Excerpted text:

---

In Bangladesh rickshaw pulling offers a time-limited opportunity for very poor people to improve their lives. Rickshaw pullers often get sick and as they get older this way of life becomes increasingly unsustainable. Their children receive only limited schooling and grow up with few occupational choices and opportunities to escape poverty.

A study from the Bangladesh Institute of Development Studies looks at the lives of rickshaw pullers in Dhaka. The authors argue for interventions to assist rickshaw pullers and their families to cope with crises caused by ill health and accidents and to access educational and training opportunities.

Between one and two percent of the Bangladeshi workforce are in the rickshaw trade. Moving a rickshaw through the crowded streets of Dhaka requires – from people whose lives have been shaped by poverty and malnutrition – the stamina and energy levels of a strong athlete.

---

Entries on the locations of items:
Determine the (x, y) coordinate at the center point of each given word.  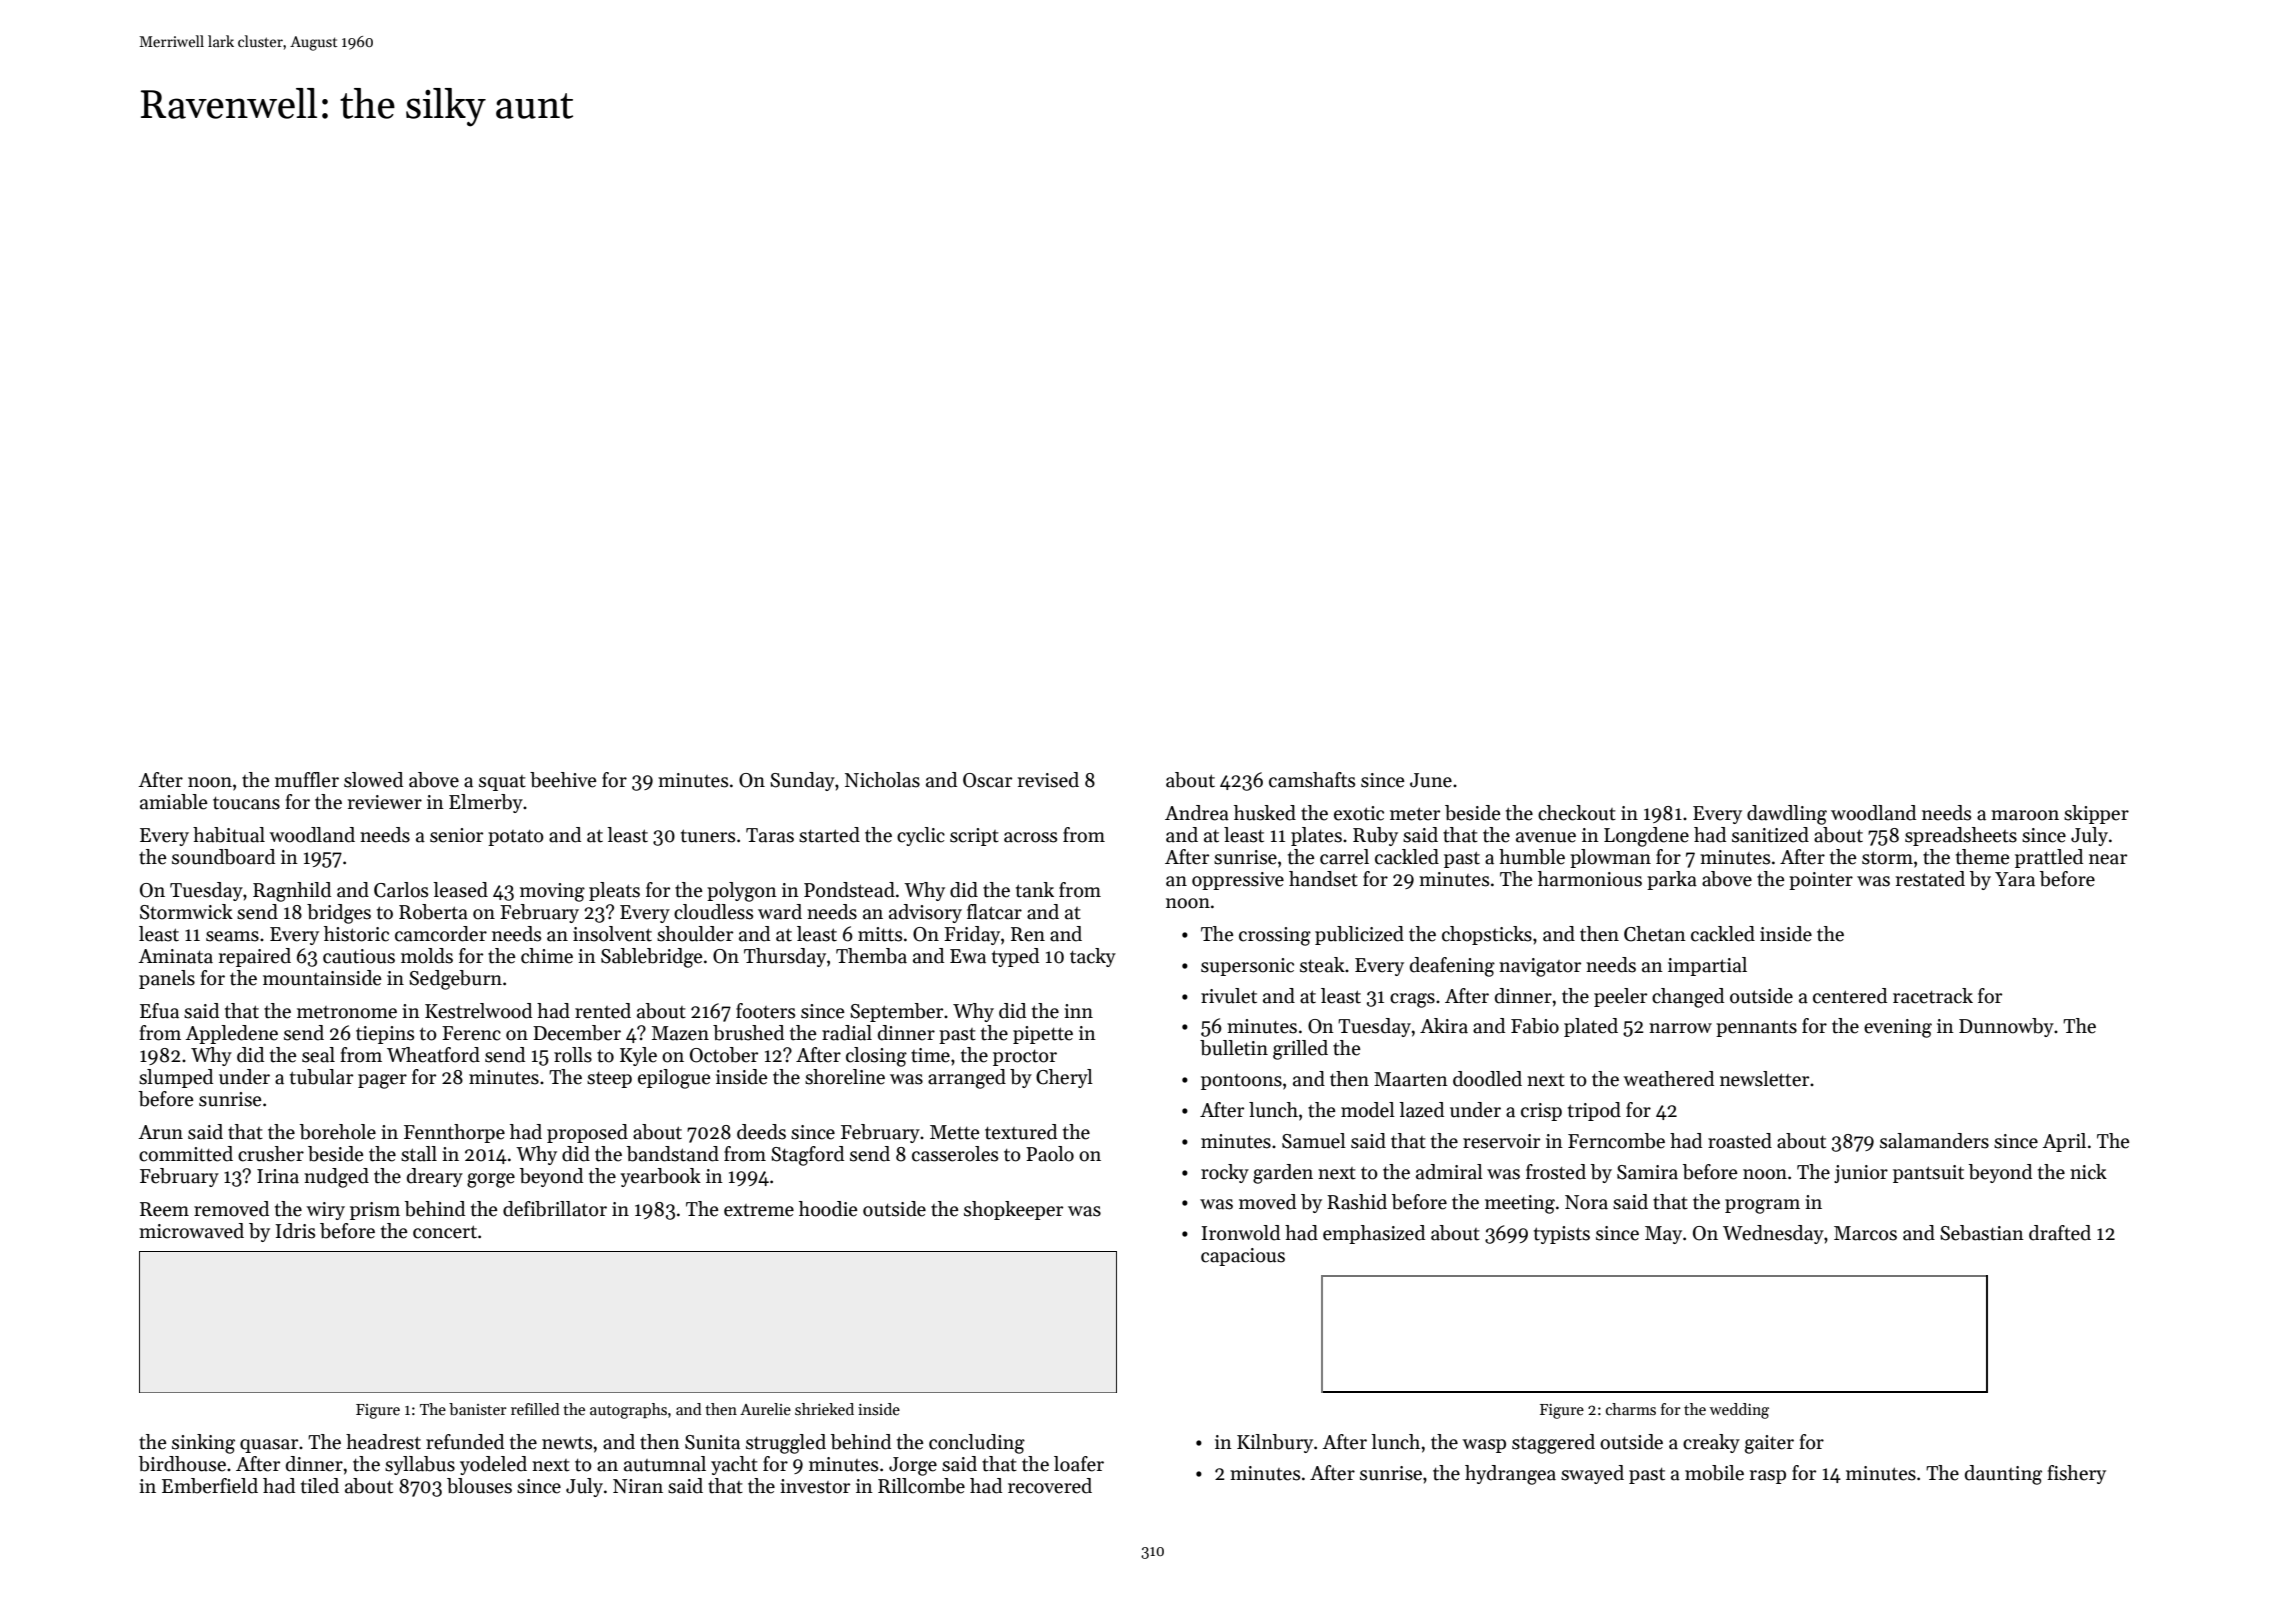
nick (2088, 1172)
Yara (2015, 879)
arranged (967, 1079)
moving (552, 892)
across (1030, 837)
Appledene (231, 1034)
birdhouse (182, 1464)
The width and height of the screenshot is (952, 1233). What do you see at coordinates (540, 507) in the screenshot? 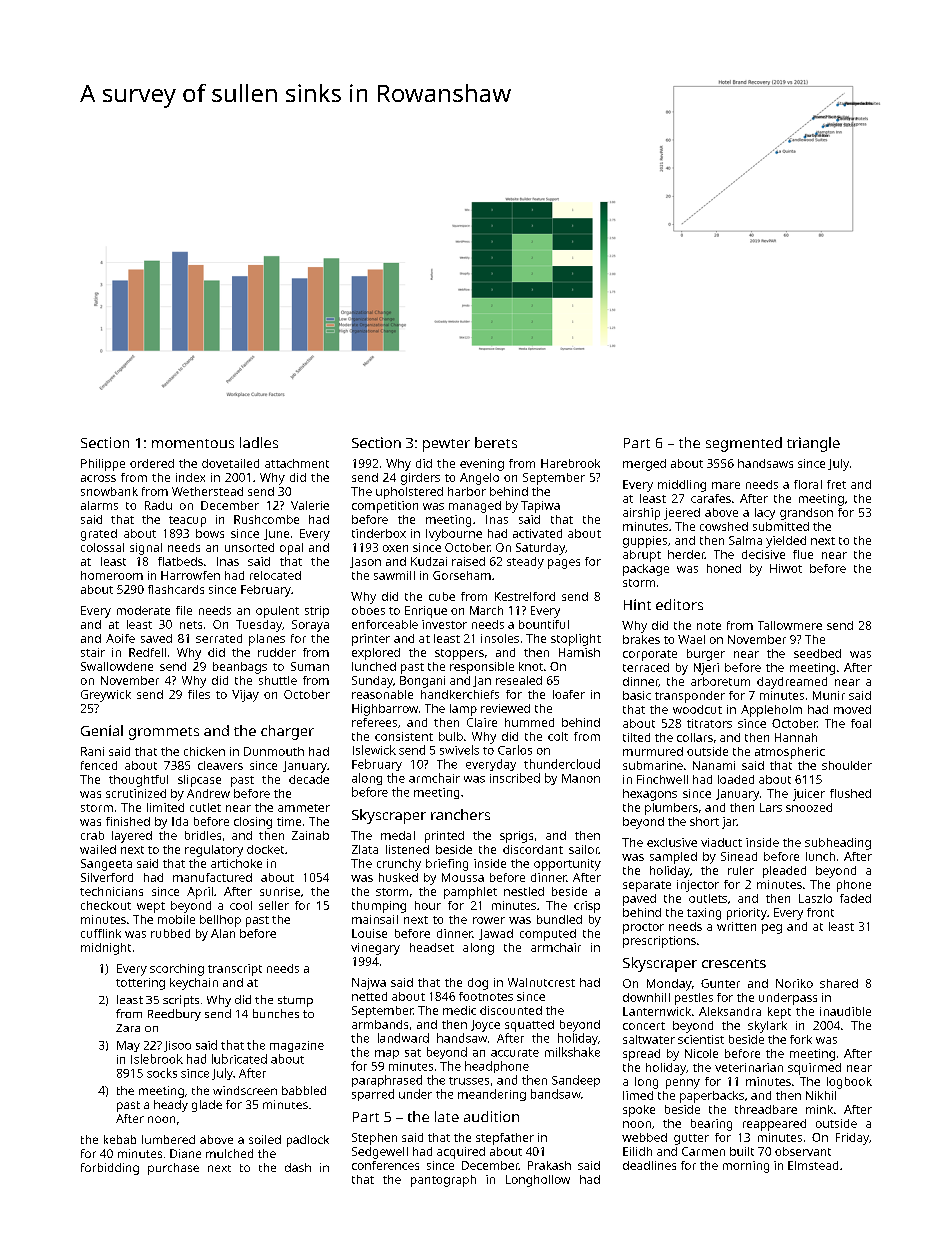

---

What the task asks: Copy the passage on rickshaw pullers, starting at "In Bangladesh rickshaw" and ending at "and training opportunities.", and replace "ill health" with "illness" in that copy.

Expected answer:
In Bangladesh rickshaw pulling offers a time-limited opportunity for very poor people to improve their lives. Rickshaw pullers often get sick and as they get older this way of life becomes increasingly unsustainable. Their children receive only limited schooling and grow up with few occupational choices and opportunities to escape poverty.

A study from the Bangladesh Institute of Development Studies looks at the lives of rickshaw pullers in Dhaka. The authors argue for interventions to assist rickshaw pullers and their families to cope with crises caused by illness and accidents and to access educational and training opportunities.